Giorgio CANGIOLI raised the following comment:
suggest to clearly distinguish the different levels of conformity for this specification foreseeing at least the well-known OMG MDA levels of abstractions:
- Conceptual viewpoint (Computationally Independent - CIM)
- Logical viewpoint (Platform Independent - PIM)
- Implementation viewpoint (Platform Specific - PSM)
The advantage of this is that of allowing a good identification of how hard could be for an implementation (and/or a local specification) to get the working semantic interoperability with another one (not only a Yes/No compliance). In fact two trading partners sharing the same concepts and having the same reference model, may quite “easily” exchange information in an understandable way even if they are not interoperable “on-the-wire”, probably accomplishing just a data re-mapping.
Conceptual Viewpoint
Reading the specs I understand that the main focus of the Core Vocabulary is just on the Conceptual Viewpoint: “In particular, consensus can be more easily attained on the semantics of a small set of fundamental concepts, for which less divergent opinions exist [EGOV-CV]. These concepts are what we describe as Core Vocabularies.” <….> “A Core Vocabulary is a simplified, reusable, and extensible data model that captures the fundamental characteristics of an entity in a context-neutral fashion”).
In general the specs are coherent with this approach, but for some attributes it seems that specs go directly to the next abstraction layers (Logical, Implementation), preventing to claim compliance with the most abstract Level (Conceptual).
Examples are the Gender for which specific coded values seem to be assigned, or the date representation.
As for the Gender, once agreed if the gender should be described using a textual or a coded representation (and this is what has been done), the next step should be that of identifying the set of concepts that need to be used for describing this attribute: e.g. just {“Male”, “Female”}; instead of {Male; Female; Not Known, Other}; either a more extended set like {Male, Female; Transex ; True- Hermaphrodite; Male- Hermaphrodite; etc etc} ; else…. All this INDIPENDENTLY by how these concepts will represented as coded values.
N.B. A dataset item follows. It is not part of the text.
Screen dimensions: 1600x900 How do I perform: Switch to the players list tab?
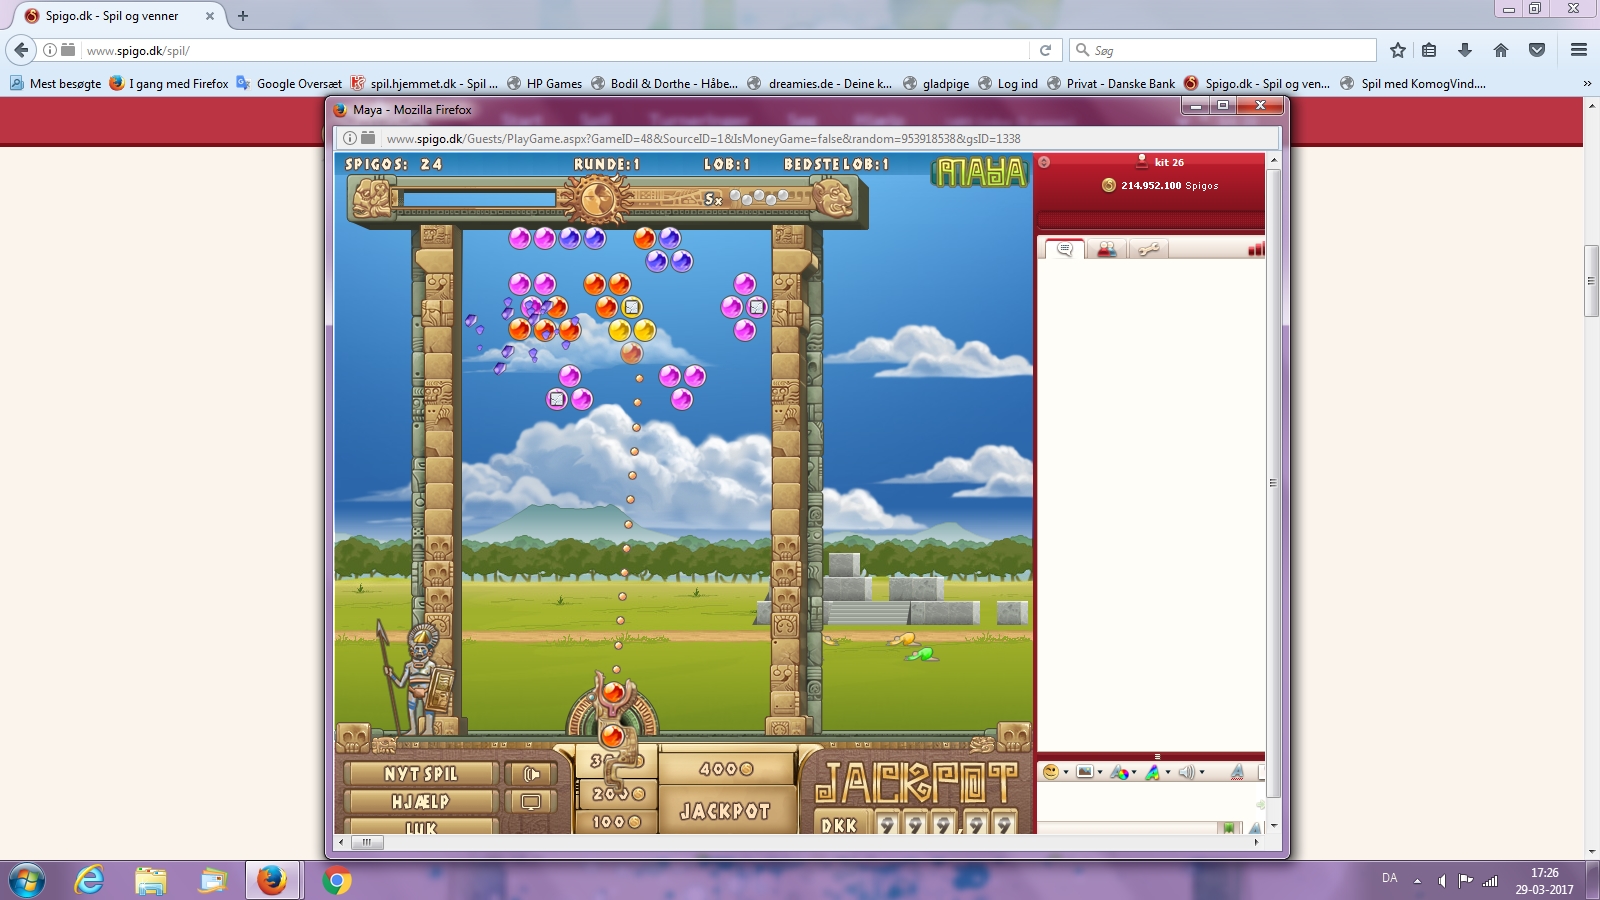click(1107, 249)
Therefore – assuming that the concepts agreed are {Male; Female; Not Known, Other} – any implementation able to map its data with those concepts should be considered compliant - at the conceptual level - with this specification, regardless Male is coded as “M”, 0 or 1; or that the Not Known Is provided using <sex>0</sex> or <administrativeGender nullFlavor=”UNK” /> (where the actual codes are instead conveyed with a different attribute <administrativeGender code=”M”/> )
Hence specs might assert that a Person is optionally described by an Administrative Gender; that the Gender is a coded information bound to a “Gender” concept domain; and that this concept domain is defined by a set of concepts [for example, taking the current specs as reference : {not known, male, female, not applicable} ] (As future enhancement it would be nice to have the concepts described and specify when and how they can be used]
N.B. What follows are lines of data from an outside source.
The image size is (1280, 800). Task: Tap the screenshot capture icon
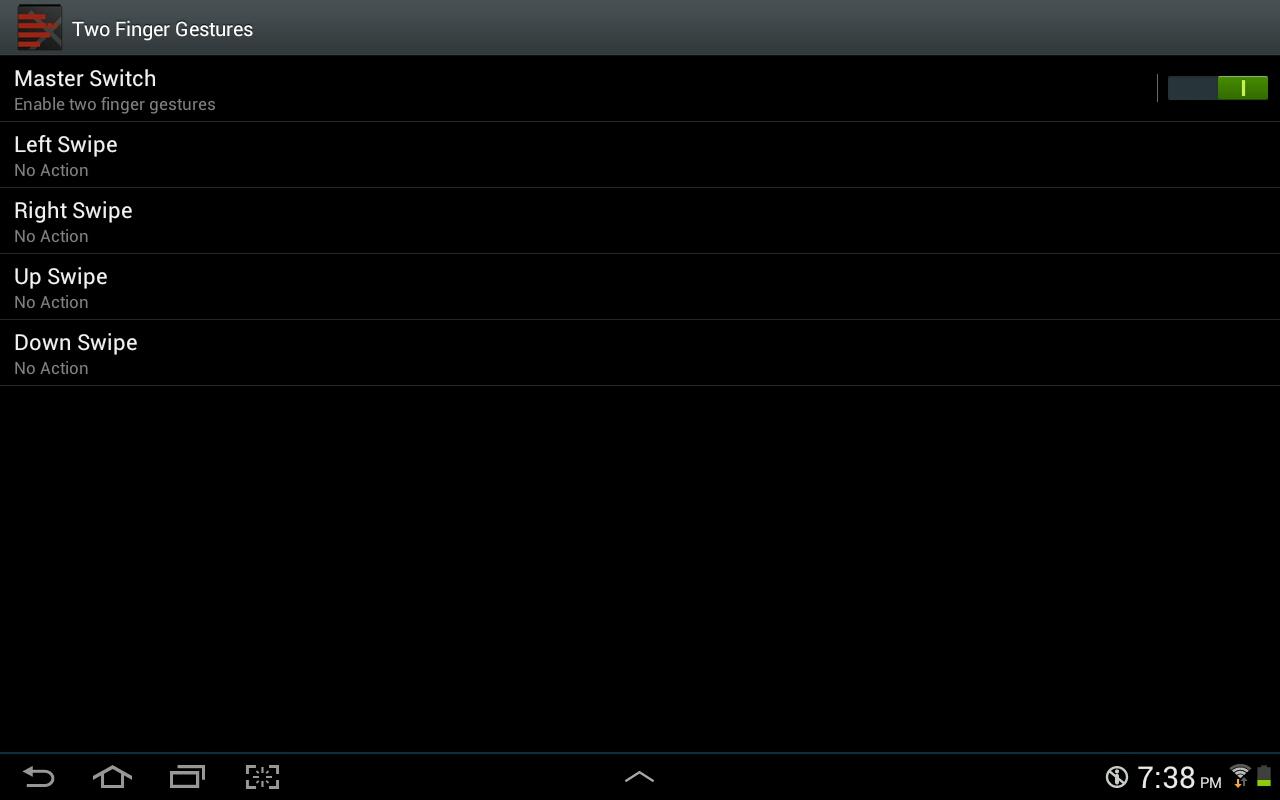262,777
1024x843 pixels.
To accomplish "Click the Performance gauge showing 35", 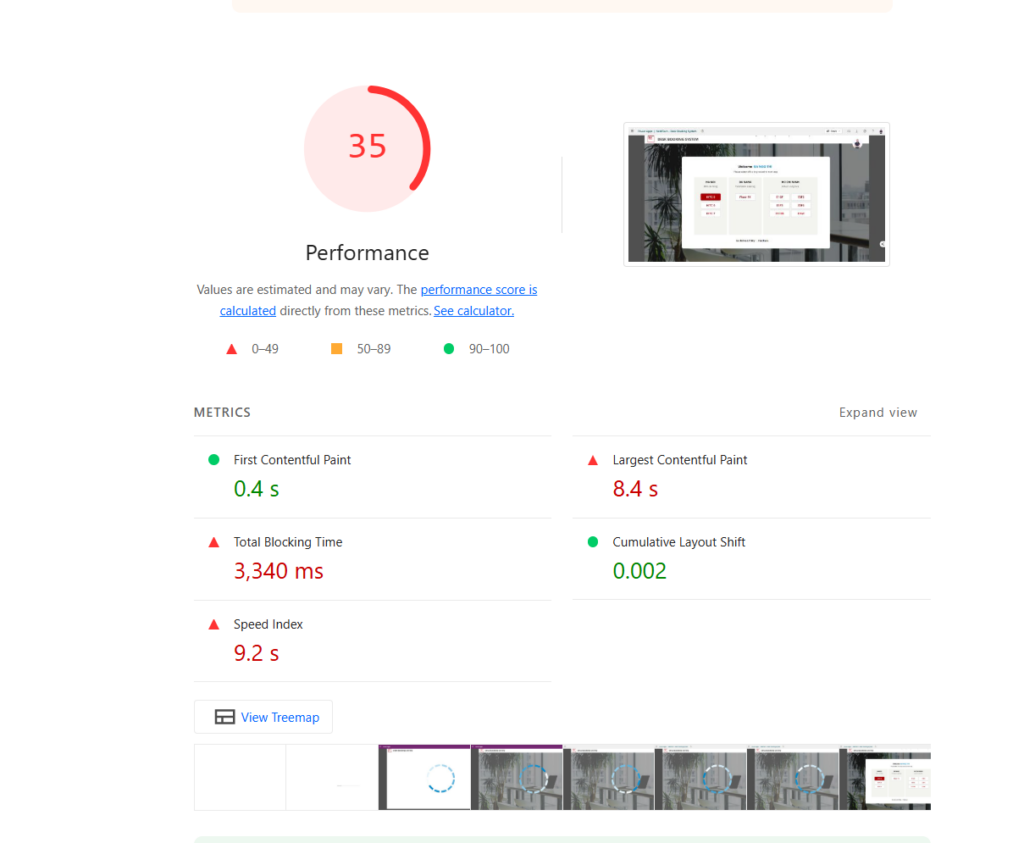I will pyautogui.click(x=367, y=147).
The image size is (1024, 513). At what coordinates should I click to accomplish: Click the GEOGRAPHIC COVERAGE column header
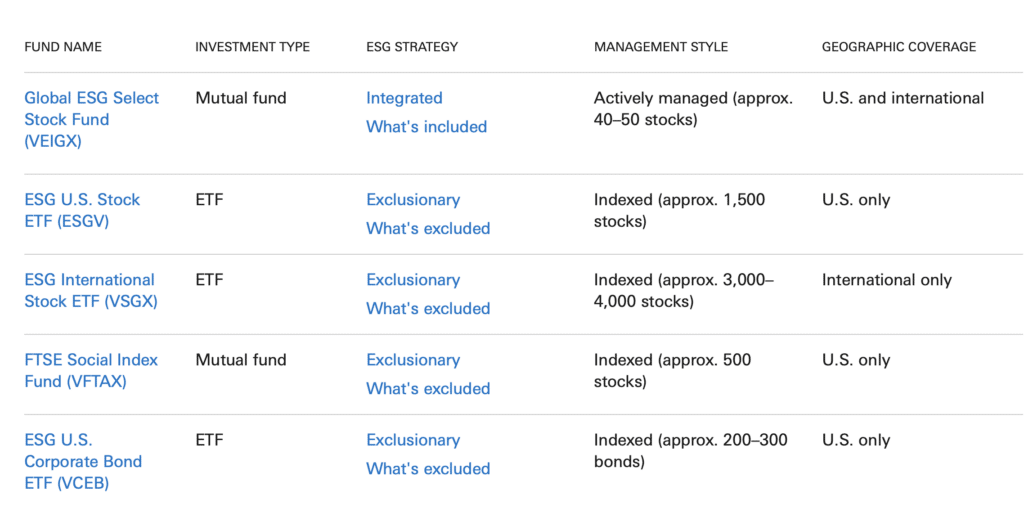point(899,47)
Another example can be done with the dates : I think that at this level is important to know if a date requires a defined set or at least a minimum set of information (e.g. year, month and day, time zone, ….) or if any textual representation of them can be also exceptionally allowed (e.g. "between 1925 and 1932"). This is what have been correctly done, but all that – at this level - should be independently by the fact that they are represented with XSD datatypes or not. (“20120315” instead “2012-03-15” or “15/03/2012” is just a matter of data transformation)
I’m not sure if the currently published RDF is able to specify this level of abstraction, since – for example – the Usage Note for Gender seems to require a specific value set (that included in the specs).
Logical and Implementation Viewpoint
As for the other levels (Logical and Implementation), it is really useful if the specs arrive to give indications also on them, but those conformance assertions should be well separated by the conceptual level ones.
For what concern the compliance with those levels, I think we need to analyze what is better to have in for each level : for example we may suppose that the compliance with the Logical Level is obtained if an implementation is coherent with the model of Figure 1 of specs (the level of abstraction of the datatypes definition need to be provided). At this level the binding with the value set shall be defined together with bindings proprieties (the value set can be extended ?, the binding is dynamic or static ?; etc etc ).
Finally, the implementation level shall define an exact XML representation with specific element and attribute names, well defined datatypes and value sets [ for example (0,1,2,9) instead of (UNK,M,F,NA) ) ]
(Note: I was not able to open the published xsd so I don’t know if the published schema relies on the logical or on the implementation level.)